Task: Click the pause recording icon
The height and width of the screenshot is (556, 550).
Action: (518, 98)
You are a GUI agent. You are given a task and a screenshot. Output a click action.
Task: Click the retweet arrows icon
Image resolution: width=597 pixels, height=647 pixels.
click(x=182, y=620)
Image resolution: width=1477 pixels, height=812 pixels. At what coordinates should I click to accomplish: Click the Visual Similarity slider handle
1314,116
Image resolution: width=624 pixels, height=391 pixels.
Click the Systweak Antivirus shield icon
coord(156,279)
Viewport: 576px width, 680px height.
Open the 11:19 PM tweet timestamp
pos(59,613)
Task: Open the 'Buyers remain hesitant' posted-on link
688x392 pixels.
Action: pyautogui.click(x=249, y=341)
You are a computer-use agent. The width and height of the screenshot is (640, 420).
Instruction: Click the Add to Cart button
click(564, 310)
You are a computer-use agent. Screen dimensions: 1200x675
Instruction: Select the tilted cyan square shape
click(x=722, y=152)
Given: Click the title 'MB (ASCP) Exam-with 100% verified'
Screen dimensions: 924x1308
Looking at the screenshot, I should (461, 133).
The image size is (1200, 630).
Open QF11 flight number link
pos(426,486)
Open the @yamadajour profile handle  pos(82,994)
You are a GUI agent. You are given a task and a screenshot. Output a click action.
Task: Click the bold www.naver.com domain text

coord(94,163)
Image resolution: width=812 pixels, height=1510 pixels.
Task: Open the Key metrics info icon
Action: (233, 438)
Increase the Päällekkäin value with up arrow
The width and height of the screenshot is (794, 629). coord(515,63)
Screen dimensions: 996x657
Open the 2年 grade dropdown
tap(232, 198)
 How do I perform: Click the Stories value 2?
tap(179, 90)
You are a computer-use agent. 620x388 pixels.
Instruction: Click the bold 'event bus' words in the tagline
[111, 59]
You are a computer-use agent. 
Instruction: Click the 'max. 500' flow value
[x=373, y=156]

- _EXERCISE AIM_: A full, exact repeat of the entries above is required.

- _TASK RESPONSE_:
Task: Click the pause recording icon
The height and width of the screenshot is (556, 550).
Action: (518, 98)
You are a GUI agent. You are given a task and a screenshot. Output a click action.
Task: Click the retweet arrows icon
Image resolution: width=597 pixels, height=647 pixels.
click(x=182, y=620)
Image resolution: width=1477 pixels, height=812 pixels. At what coordinates should I click to accomplish: Click the Visual Similarity slider handle
1314,116
Image resolution: width=624 pixels, height=391 pixels.
Click the Systweak Antivirus shield icon
coord(156,279)
Viewport: 576px width, 680px height.
Open the 11:19 PM tweet timestamp
pos(59,613)
Task: Open the 'Buyers remain hesitant' posted-on link
688x392 pixels.
Action: pyautogui.click(x=249, y=341)
You are a computer-use agent. The width and height of the screenshot is (640, 420).
Instruction: Click the Add to Cart button
click(564, 310)
You are a computer-use agent. Screen dimensions: 1200x675
Instruction: Select the tilted cyan square shape
click(x=722, y=152)
Given: Click the title 'MB (ASCP) Exam-with 100% verified'
Screen dimensions: 924x1308
Looking at the screenshot, I should (461, 133).
The image size is (1200, 630).
Open QF11 flight number link
pos(426,486)
Open the @yamadajour profile handle  pos(82,994)
You are a GUI agent. You are given a task and a screenshot. Output a click action.
Task: Click the bold www.naver.com domain text

coord(94,163)
Image resolution: width=812 pixels, height=1510 pixels.
Task: Open the Key metrics info icon
Action: (233, 438)
Increase the Päällekkäin value with up arrow
The width and height of the screenshot is (794, 629). coord(515,63)
Screen dimensions: 996x657
Open the 2年 grade dropdown
tap(232, 198)
 How do I perform: Click the Stories value 2?
tap(179, 90)
You are a computer-use agent. 620x388 pixels.
Instruction: Click the bold 'event bus' words in the tagline
[111, 59]
You are a computer-use agent. 
Instruction: Click the 'max. 500' flow value
[x=373, y=156]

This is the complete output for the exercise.